Uz. Dr. Ümit İpeksoy
Bugüne kadar dünya çok salgınlar gördü.
Eskileri bir kenara bırakırsak yakın tarihte yaşanan Kuş gribi, Domuz gribi, SARS, MERS gibi bir çok salgın ile dünya çapında etkileşimler ve teyakkuz durumlarıyla karşılaştık.
Bu, yukarı da saydığım endemik ve pandemik salgınların tamamında etken olan virüsler, Covid19 yani korona virüs salgınını yapan virüsten daha öldürücüydü.
Bu virüs biraz daha hızlı yayılıyor diğerlerine göre ama zarar verme gücü çok düşük. (Özellikle ek hastalıkları olan ve yaşlı bireyler dışında).
En büyük endişe, bu virüsün yayılım sırasında tekrar genetik yapı değiştirip zarar verme potansiyeli daha yüksek olan yeni bir forma geçmesi.

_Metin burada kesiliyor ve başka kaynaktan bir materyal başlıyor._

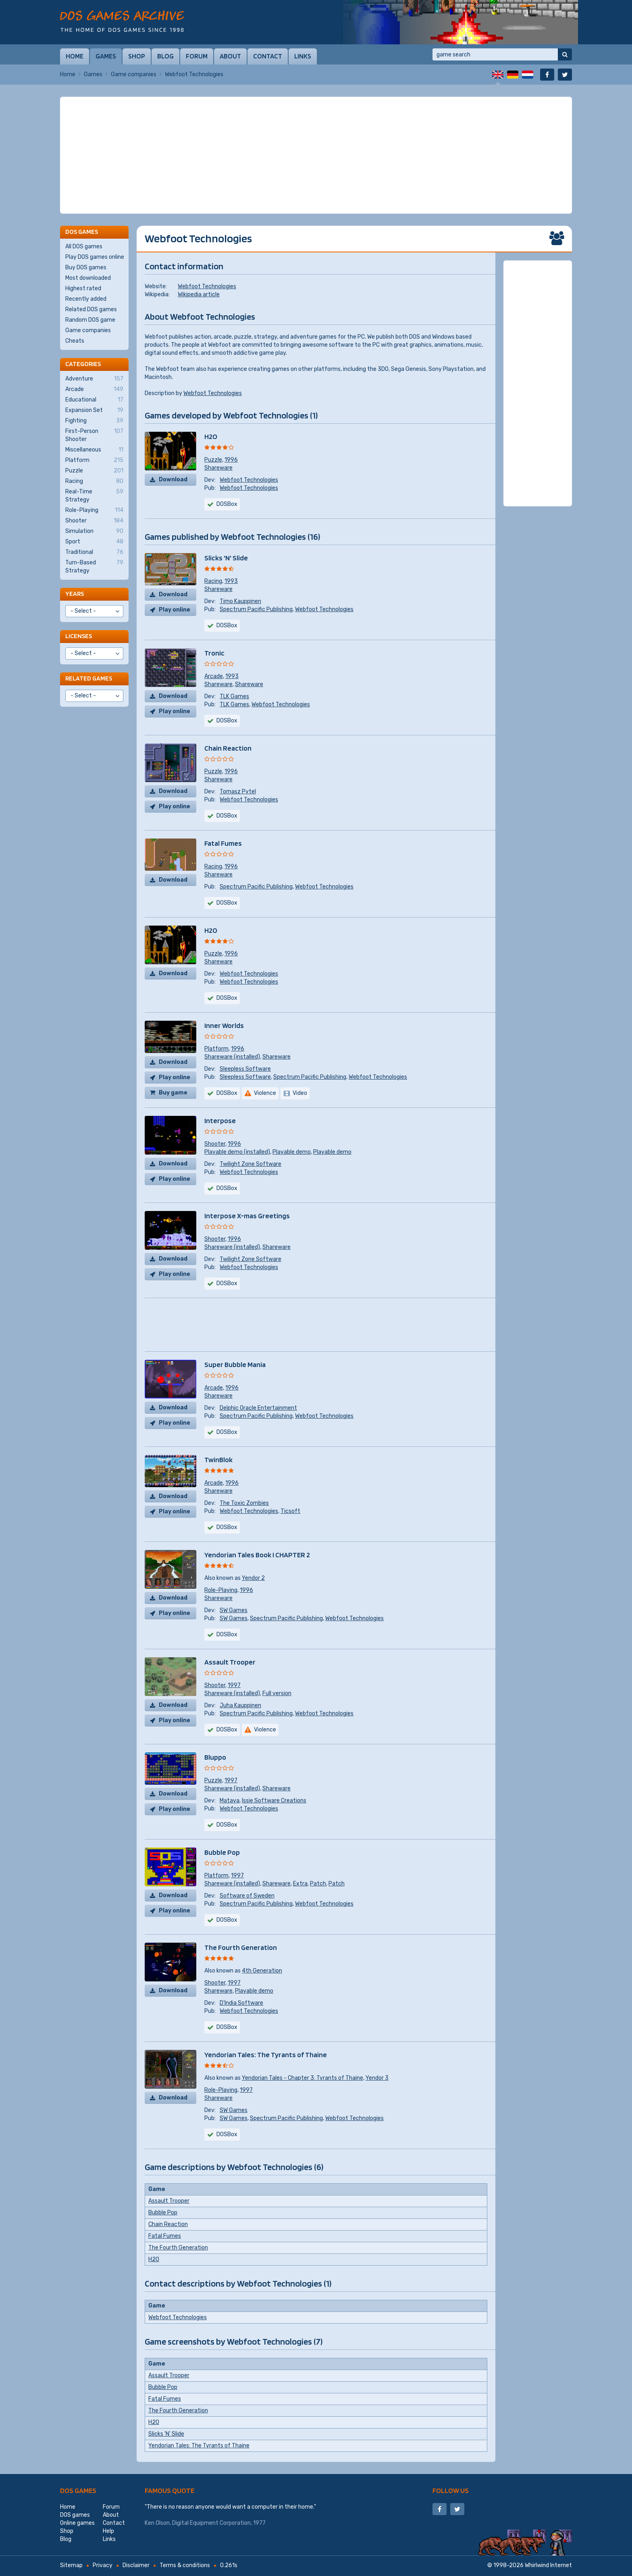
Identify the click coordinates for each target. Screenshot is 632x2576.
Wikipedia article (199, 294)
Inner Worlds (224, 1025)
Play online (174, 609)
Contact (267, 56)
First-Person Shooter (94, 435)
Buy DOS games (85, 267)
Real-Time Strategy (94, 495)
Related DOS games (91, 309)
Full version (276, 1693)
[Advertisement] (316, 155)
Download (173, 479)
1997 (234, 1685)
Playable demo (291, 1152)
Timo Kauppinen (240, 601)
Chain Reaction (228, 748)
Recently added (85, 298)
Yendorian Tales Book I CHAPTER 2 (257, 1554)
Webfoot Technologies (207, 286)
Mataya (229, 1800)
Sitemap (71, 2565)
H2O (210, 436)
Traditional (94, 552)
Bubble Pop (222, 1852)
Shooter (214, 1143)
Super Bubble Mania (235, 1364)
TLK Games (234, 696)
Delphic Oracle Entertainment (258, 1408)
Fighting (94, 421)
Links (302, 56)
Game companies (133, 74)
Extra (300, 1883)
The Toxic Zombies (244, 1503)
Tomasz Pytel (238, 791)
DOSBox (226, 625)
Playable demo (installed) (237, 1152)
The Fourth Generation (240, 1947)
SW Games (233, 1610)
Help (108, 2531)
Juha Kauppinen (240, 1705)
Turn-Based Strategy (94, 566)
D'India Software (241, 2003)
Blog (165, 56)
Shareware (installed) (232, 1056)
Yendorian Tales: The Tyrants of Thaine (265, 2054)
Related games (88, 678)
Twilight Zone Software (250, 1164)
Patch (318, 1883)
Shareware (218, 467)
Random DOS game (90, 319)
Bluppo (215, 1757)
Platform (216, 1048)
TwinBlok (218, 1459)
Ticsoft (290, 1511)
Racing (213, 581)
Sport (94, 542)
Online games (77, 2523)
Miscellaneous (94, 450)
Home (74, 56)
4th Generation (262, 1970)
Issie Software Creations (274, 1800)
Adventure (94, 379)
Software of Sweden (247, 1895)
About (230, 56)
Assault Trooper (230, 1662)
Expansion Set (94, 410)
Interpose (220, 1120)
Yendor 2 (253, 1578)
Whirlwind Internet (548, 2565)
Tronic (214, 653)
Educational (94, 400)
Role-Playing (220, 1590)
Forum (197, 56)
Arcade (213, 676)
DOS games (78, 2490)
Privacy (102, 2565)
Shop (136, 56)
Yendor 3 (377, 2078)
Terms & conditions (185, 2565)
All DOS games (83, 246)
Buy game (173, 1092)
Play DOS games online (94, 257)
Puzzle (213, 459)
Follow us (450, 2490)
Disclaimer (136, 2565)
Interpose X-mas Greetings (247, 1215)
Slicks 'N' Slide (226, 557)
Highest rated (83, 288)
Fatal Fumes (223, 843)
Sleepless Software (245, 1068)
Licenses (78, 636)
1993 (231, 581)
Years (74, 593)
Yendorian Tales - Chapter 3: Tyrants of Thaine (302, 2078)
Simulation (94, 531)
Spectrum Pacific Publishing (256, 609)
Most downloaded (88, 278)
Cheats (74, 340)
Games (106, 56)
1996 (231, 459)
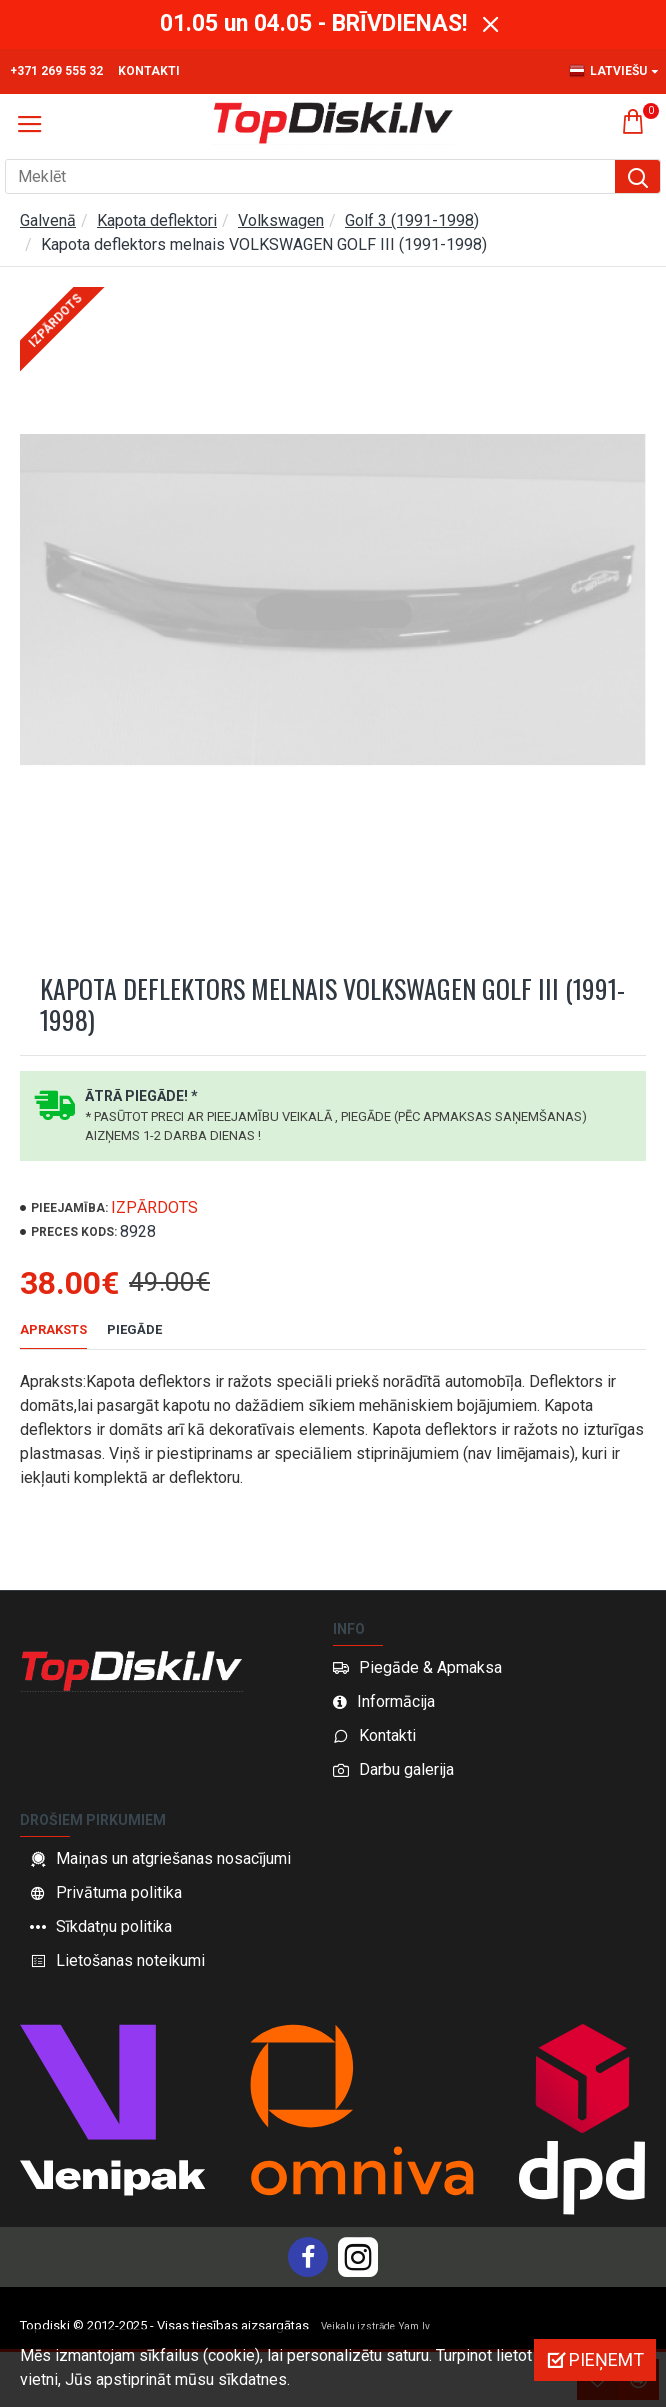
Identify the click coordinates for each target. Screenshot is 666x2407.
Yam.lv (414, 2326)
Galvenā (48, 220)
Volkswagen (281, 220)
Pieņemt (606, 2359)
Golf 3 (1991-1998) (412, 220)
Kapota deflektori (157, 220)
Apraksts (53, 1329)
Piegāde (134, 1329)
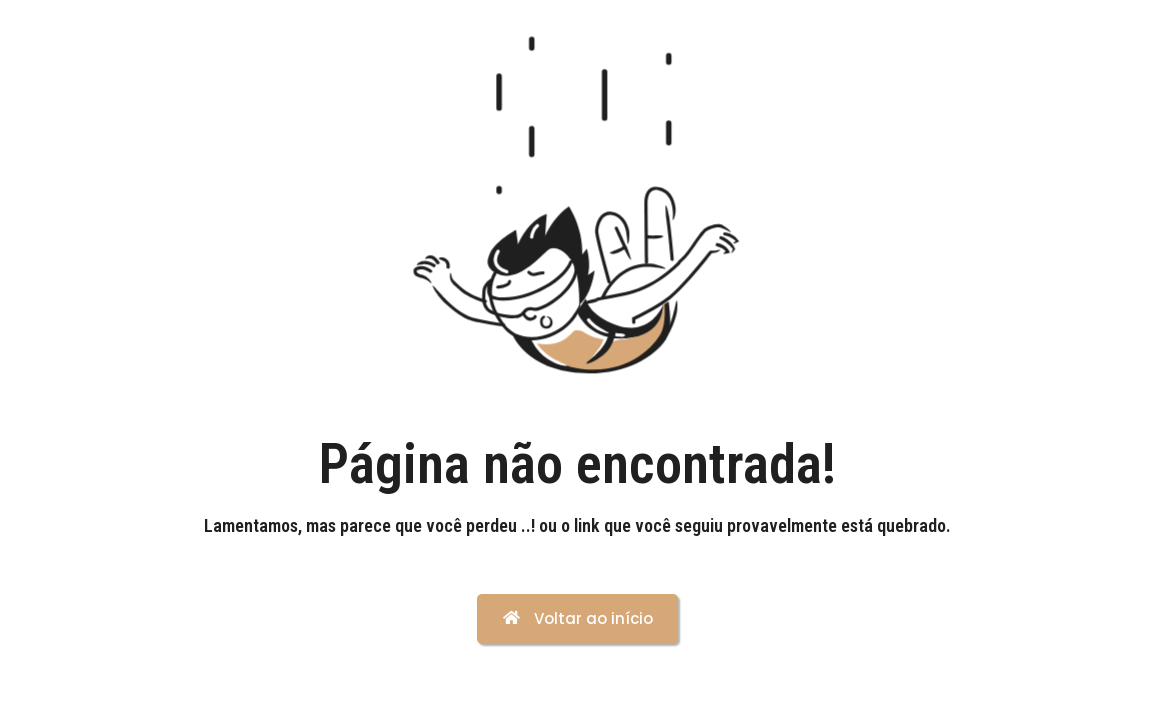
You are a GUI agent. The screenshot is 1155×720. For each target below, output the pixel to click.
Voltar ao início (578, 618)
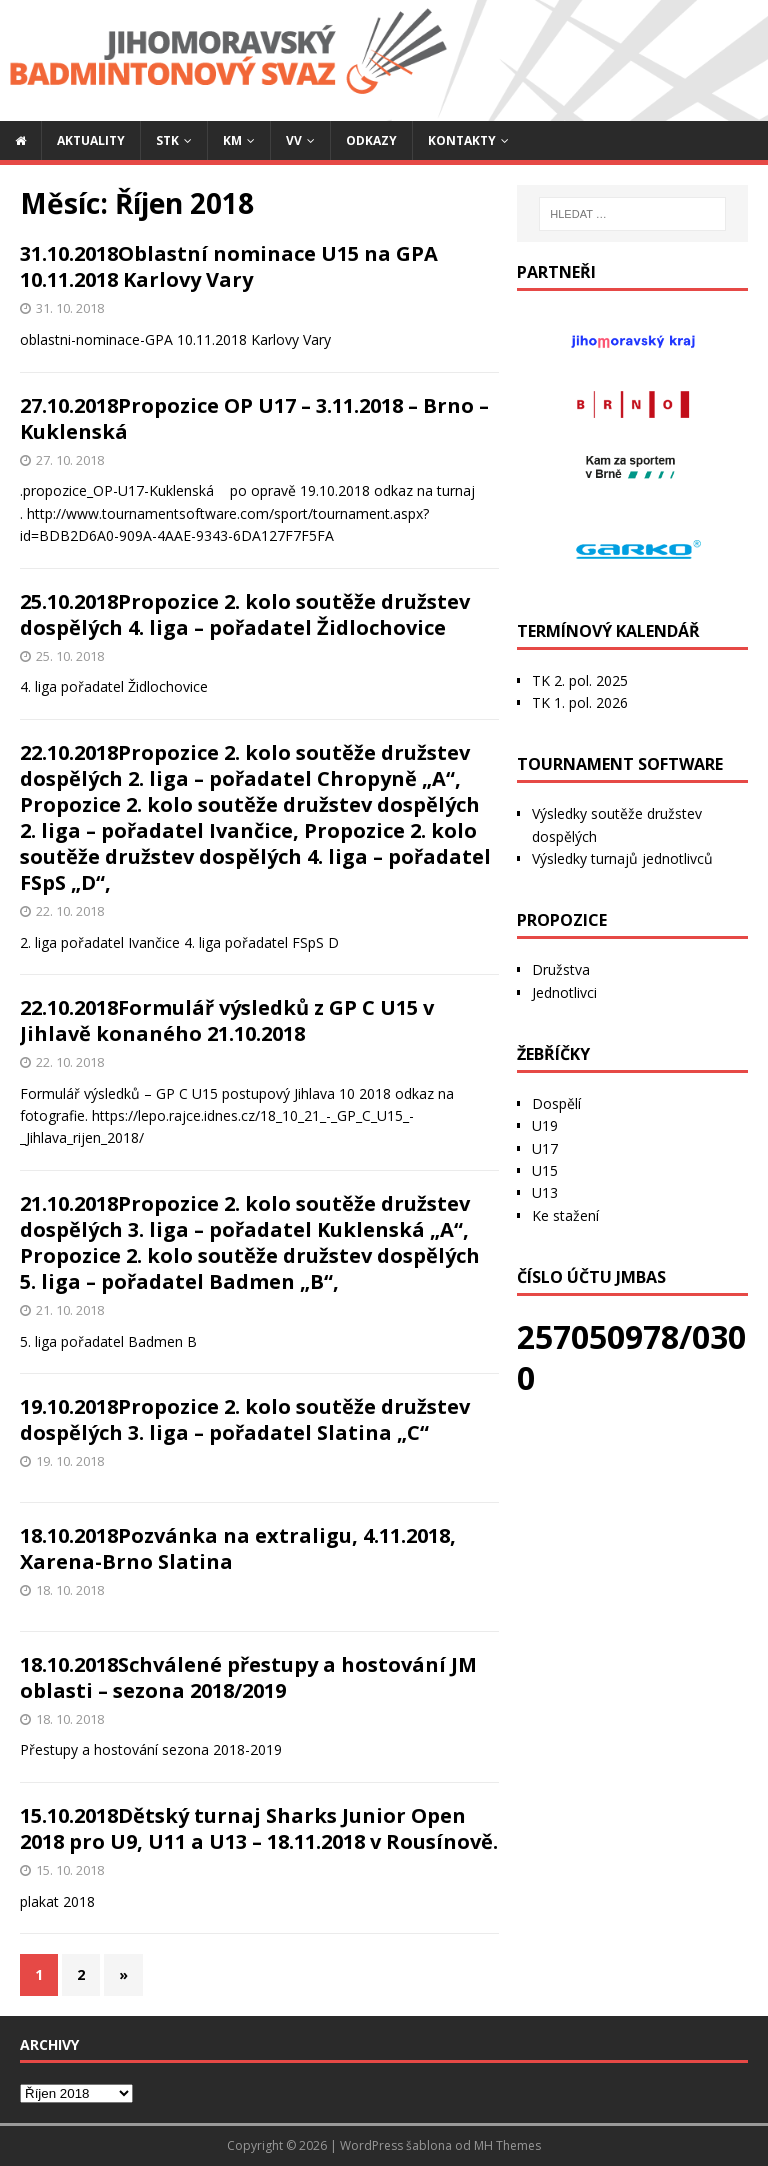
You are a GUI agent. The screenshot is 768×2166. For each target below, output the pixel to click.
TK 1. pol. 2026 (580, 702)
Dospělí (556, 1103)
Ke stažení (565, 1215)
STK (167, 140)
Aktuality (91, 140)
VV (294, 140)
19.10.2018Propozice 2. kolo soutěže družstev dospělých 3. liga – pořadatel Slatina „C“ (245, 1419)
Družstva (561, 969)
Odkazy (371, 140)
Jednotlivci (564, 992)
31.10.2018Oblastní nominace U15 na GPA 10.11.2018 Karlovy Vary (229, 266)
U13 (545, 1192)
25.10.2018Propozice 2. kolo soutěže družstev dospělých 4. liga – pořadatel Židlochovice (245, 614)
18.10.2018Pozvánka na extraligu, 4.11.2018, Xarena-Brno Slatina (238, 1548)
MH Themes (507, 2145)
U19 (545, 1125)
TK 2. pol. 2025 (580, 680)
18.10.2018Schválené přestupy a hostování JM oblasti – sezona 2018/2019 (248, 1677)
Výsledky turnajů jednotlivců (622, 858)
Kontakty (462, 140)
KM (232, 140)
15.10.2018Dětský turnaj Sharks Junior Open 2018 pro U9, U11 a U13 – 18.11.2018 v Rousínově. (259, 1828)
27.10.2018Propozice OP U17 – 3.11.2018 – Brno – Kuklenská (254, 418)
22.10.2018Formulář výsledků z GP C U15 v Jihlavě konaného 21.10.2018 (227, 1020)
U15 (545, 1170)
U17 (545, 1148)
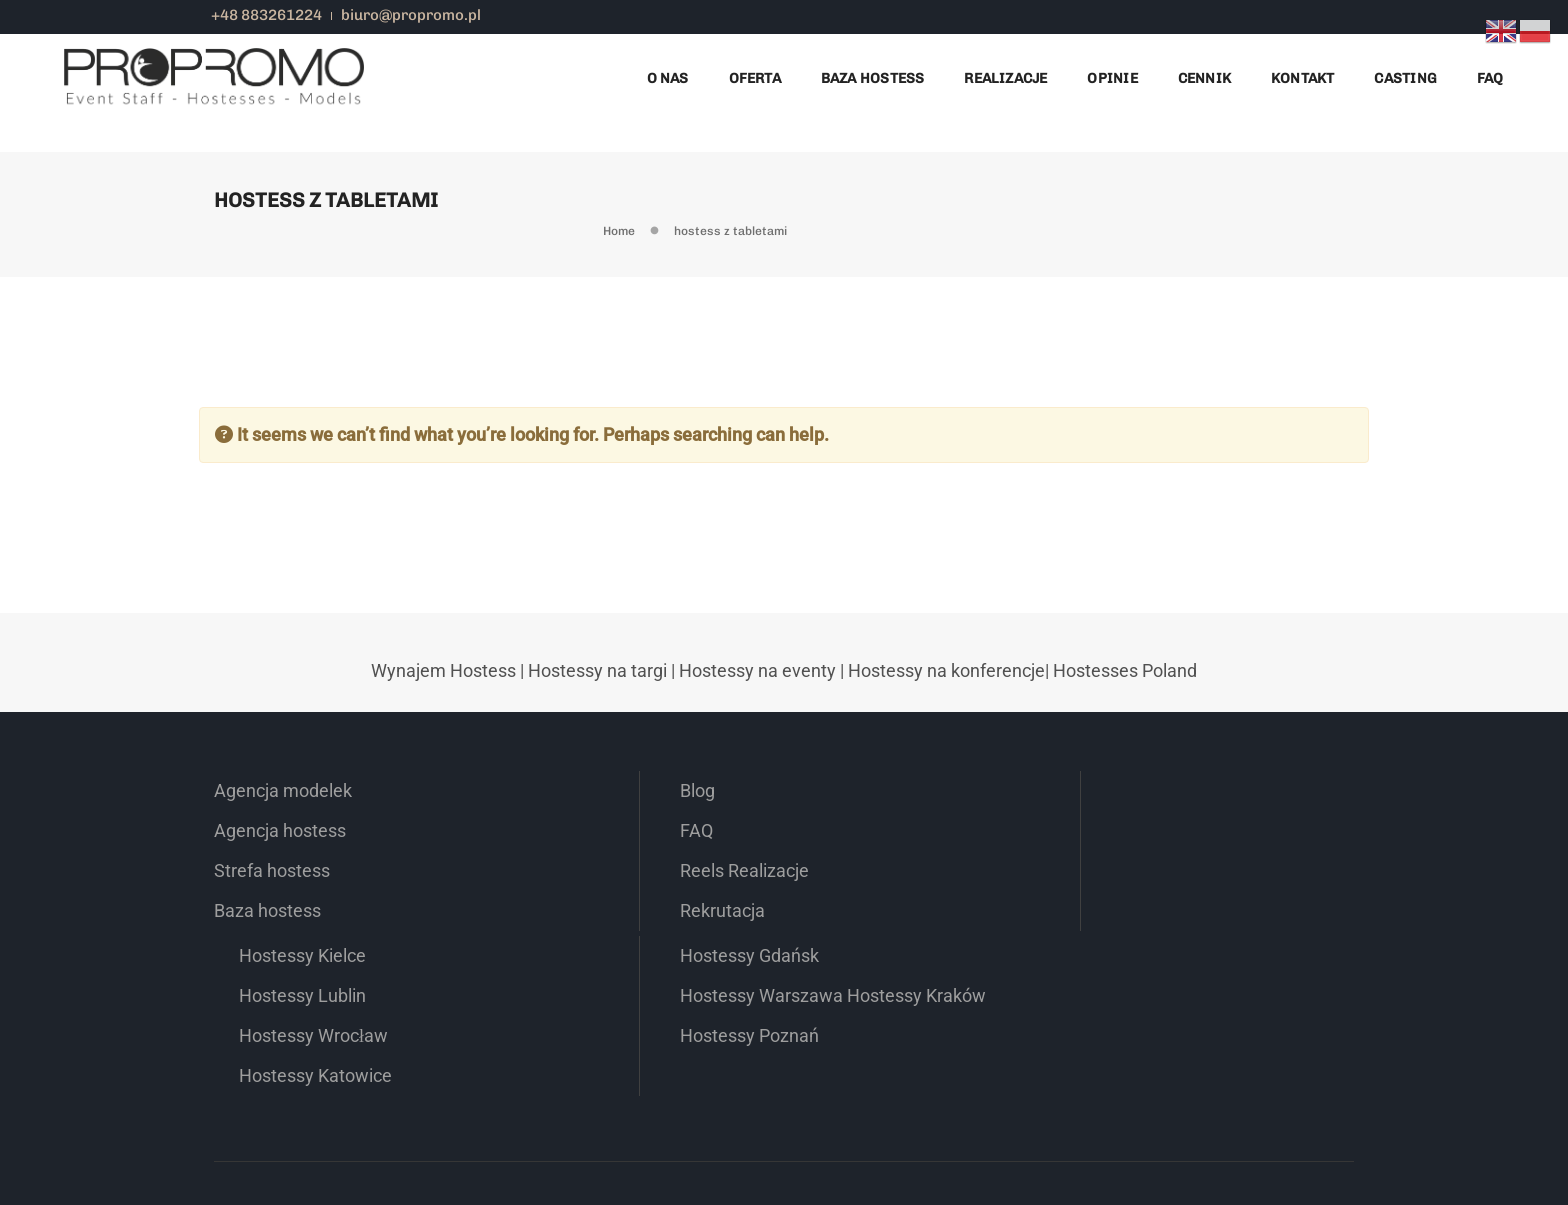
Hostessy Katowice (905, 968)
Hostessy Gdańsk (1191, 848)
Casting (1405, 74)
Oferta (754, 74)
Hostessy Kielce (892, 848)
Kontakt (1301, 74)
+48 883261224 (269, 15)
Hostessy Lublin (892, 888)
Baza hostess (267, 968)
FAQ (1489, 74)
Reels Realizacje (601, 928)
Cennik (1203, 74)
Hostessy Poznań (1191, 968)
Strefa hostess (272, 928)
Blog (554, 848)
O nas (667, 74)
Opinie (1112, 74)
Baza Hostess (872, 74)
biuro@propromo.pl (414, 15)
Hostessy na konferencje (946, 727)
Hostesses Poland (1125, 727)
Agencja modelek (283, 848)
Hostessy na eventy (757, 727)
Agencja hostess (280, 888)
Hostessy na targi (597, 727)
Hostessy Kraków (1191, 928)
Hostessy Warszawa (1203, 888)
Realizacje (1005, 74)
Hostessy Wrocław (903, 928)
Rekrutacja (579, 968)
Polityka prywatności (1230, 1130)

Bu olmadığı sürece dünya üzerinde sıradan insanların karşılaşabileceği en az zararlı virüslerden birisi bu Covid 19.
Yani öyle planlanmış.
Peki o zaman neden dünya da felaket senaryolarıyla, basın tarafından köpürtülen haberlerle sürekli korku filmi setinin içerisine atılıyoruz.
Çünkü bu bir planın parçası.
Hangi planın diyeceksiniz şimdi. Böyle plan mı olur tüm çarşı pazar karıştı değil mi?...
Peki hiç düşündünüz mü? Ya zaten istenen şey buysa, tüm dünyayı (çok zarar da vermeden), büyük bir salgınla test etmek ise ya gerçek amaç.
Bu salgın sırasında ülkelerin, liderlerin, toplumların, etnik yapıların hareketleri, davranışları, böyle bir baskı karşısında verdikleri cevapların analizi için yapılmış olabilir mi tüm bu kıyamet senaryoları?
İleri de tüm dünyaya karşı yapılması planlanan biyolojik saldırının ön çalışması, veri analizi ve strateji belirleme için bir fanus ortamı oluşturmuş olmasınlar sakın.
Bizlerde bu çalışmanın denekleri...
“Dünya da yaşaması gereken maksimum insan sayısının 500 milyon olduğunu ve özellikle Afrika ve Asya da ki insanların dünya için gereksiz varlıklar” olduklarını söyleyenler bu işi halletmenin yolunu buldular ve test sürüşlerini yapıyorlar.
İnanmıyorsanız Almanya, İngiltere ve Amerika da ki ölüm sayılarına bakın. Yanı başında ki İtalya da ortalık toz duman, Almanya da sınırları kapatmadığı ve serbest dolaşıma izin verdiği halde sayılara bakın. Ben bu yazıyı hazırlarken 5 ti, sadece 5! İtalya da 1000 in üzerinde.
Biraz daha ileri gidelim ve şöyle iddia edelim: Sakın bu virüsün aşısı kimseye söylenmeden bir sene önce bu ülkelerde ki grip aşılarının ya da karma aşıların içerisine konulmuş, bu ülke vatandaşları farkına bile varmadan bağışıklık kazanmış olmasınlar bu virüse karşı. Sonra kalan tüm aşılarda imha edilmiş ve ortada delil de kalmamış olabilir mi?
Hani düşünelim sadece…
Marketler de makarnalara saldıranlara ve temizlik ürünleri için birbirinin boğazını sıkanlara çok gülüyorum. Sanıyorlar ki evlerine makarna depolarlarsa daha uzun yaşayacaklar ya da tuvalet kağıtları onları ölümden koruyacak...
Ne diyelim. Ölüm herkes için ama bize bunları yapan zalimler için iyi ki Cehennem var.